[[ DATA TO EXAMINE, beginning ]]
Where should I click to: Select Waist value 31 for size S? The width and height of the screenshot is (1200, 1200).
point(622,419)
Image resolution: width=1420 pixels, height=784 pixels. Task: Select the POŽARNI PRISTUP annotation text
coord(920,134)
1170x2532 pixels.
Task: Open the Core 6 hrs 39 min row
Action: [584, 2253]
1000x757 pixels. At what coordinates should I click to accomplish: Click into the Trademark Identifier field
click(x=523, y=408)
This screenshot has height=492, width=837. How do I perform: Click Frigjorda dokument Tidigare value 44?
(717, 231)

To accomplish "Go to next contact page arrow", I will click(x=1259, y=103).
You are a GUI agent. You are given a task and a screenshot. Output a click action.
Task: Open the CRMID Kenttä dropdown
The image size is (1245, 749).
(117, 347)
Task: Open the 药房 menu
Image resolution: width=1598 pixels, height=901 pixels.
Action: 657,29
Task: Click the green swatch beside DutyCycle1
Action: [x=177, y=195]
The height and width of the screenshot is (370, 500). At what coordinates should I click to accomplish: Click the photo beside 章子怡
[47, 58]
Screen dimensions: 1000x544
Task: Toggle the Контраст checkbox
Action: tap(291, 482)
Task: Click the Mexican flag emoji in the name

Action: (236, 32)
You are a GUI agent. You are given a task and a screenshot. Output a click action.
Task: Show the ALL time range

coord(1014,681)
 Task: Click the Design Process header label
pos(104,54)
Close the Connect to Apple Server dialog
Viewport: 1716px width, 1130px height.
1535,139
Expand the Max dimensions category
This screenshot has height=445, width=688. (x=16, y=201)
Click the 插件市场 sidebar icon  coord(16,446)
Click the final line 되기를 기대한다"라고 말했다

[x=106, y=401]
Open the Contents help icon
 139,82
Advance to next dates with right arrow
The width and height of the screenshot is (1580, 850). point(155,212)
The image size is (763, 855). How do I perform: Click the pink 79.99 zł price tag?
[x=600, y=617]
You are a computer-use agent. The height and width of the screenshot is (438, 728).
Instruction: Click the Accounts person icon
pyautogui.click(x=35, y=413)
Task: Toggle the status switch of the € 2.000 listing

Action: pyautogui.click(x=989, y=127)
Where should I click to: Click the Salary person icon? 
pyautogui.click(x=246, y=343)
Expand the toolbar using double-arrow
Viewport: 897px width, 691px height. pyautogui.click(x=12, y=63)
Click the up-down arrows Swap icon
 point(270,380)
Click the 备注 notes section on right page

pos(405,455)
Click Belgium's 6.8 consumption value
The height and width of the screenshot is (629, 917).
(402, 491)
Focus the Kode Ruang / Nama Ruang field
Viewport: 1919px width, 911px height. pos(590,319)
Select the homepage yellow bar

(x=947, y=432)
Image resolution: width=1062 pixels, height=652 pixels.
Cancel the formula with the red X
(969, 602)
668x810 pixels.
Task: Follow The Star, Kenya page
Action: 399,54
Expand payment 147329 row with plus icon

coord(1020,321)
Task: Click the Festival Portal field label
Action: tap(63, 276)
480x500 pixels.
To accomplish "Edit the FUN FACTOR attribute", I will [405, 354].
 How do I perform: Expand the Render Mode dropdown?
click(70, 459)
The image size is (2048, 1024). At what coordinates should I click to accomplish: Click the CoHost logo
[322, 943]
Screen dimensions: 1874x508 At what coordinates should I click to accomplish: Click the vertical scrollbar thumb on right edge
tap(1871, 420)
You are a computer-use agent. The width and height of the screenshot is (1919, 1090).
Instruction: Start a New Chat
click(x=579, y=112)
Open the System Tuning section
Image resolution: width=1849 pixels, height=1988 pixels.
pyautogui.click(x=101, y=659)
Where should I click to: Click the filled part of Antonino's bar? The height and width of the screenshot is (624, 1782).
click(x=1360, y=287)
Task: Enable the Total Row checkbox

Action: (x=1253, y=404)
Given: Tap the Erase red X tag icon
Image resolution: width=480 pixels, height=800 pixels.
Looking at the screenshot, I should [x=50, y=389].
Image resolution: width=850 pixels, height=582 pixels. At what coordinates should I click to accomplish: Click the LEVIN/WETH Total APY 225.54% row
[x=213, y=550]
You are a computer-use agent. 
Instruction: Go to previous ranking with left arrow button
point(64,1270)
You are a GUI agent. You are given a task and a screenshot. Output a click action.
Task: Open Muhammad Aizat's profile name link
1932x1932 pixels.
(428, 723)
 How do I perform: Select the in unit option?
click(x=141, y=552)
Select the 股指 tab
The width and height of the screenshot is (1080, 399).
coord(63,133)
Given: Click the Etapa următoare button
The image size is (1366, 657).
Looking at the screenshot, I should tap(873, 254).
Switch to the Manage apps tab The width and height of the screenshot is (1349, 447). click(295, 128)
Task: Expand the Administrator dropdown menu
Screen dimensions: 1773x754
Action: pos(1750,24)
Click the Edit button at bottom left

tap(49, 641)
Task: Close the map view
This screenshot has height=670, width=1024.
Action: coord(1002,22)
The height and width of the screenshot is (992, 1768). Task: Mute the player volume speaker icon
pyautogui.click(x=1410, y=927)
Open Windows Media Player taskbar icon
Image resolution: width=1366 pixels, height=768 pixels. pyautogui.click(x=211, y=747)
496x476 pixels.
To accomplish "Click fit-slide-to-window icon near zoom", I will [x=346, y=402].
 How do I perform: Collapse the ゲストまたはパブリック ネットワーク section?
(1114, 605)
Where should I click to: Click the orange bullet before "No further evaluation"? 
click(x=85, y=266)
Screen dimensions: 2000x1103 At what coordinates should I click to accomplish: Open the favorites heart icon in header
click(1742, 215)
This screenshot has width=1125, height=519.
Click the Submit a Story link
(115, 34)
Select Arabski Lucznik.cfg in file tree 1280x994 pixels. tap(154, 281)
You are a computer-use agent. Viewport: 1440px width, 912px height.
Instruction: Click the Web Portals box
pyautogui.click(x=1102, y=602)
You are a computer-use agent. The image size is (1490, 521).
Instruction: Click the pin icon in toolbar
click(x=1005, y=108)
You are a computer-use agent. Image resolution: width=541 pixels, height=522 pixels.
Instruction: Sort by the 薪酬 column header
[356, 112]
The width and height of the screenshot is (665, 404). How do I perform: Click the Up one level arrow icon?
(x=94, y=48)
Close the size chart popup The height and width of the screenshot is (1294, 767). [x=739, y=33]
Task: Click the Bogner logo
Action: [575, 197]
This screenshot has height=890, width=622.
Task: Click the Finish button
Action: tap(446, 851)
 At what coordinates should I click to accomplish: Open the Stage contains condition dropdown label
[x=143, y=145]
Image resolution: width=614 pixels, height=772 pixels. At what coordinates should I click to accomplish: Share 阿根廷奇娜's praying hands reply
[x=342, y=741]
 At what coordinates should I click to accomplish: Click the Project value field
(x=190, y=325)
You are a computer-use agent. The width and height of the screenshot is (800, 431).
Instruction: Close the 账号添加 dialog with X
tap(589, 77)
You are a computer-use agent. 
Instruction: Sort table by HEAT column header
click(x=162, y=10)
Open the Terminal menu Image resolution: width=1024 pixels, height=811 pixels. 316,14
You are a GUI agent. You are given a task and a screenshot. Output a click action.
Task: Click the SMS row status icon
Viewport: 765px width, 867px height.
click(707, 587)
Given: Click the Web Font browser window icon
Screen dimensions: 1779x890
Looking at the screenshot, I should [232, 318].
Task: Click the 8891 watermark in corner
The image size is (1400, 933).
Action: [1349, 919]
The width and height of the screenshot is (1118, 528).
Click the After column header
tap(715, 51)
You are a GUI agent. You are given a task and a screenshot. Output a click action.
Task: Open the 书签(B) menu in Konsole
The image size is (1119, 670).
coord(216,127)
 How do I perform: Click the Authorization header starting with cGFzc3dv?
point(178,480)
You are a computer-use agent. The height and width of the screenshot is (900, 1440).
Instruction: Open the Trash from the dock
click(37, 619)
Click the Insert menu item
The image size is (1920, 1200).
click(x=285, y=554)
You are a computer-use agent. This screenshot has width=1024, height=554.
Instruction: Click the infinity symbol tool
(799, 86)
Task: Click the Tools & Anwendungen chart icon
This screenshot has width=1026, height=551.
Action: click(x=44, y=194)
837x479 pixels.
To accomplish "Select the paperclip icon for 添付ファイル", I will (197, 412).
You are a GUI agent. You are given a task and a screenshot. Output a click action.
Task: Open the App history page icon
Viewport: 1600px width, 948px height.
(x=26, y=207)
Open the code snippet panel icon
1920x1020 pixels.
[[ DATA TO EXAMINE, end ]]
▶ **WHAT IS REQUIRED**: In the entries above, the lines from the one bearing "1932x1932 pixels." up to and including the one bearing "Task: Close the map view" should be transcribed exactly; no other line is wanted.

▶ **RESPONSE FOR THIS EXERCISE**:
1932x1932 pixels.
(428, 723)
 How do I perform: Select the in unit option?
click(x=141, y=552)
Select the 股指 tab
The width and height of the screenshot is (1080, 399).
coord(63,133)
Given: Click the Etapa următoare button
The image size is (1366, 657).
Looking at the screenshot, I should tap(873, 254).
Switch to the Manage apps tab The width and height of the screenshot is (1349, 447). click(295, 128)
Task: Expand the Administrator dropdown menu
Screen dimensions: 1773x754
Action: pos(1750,24)
Click the Edit button at bottom left

tap(49, 641)
Task: Close the map view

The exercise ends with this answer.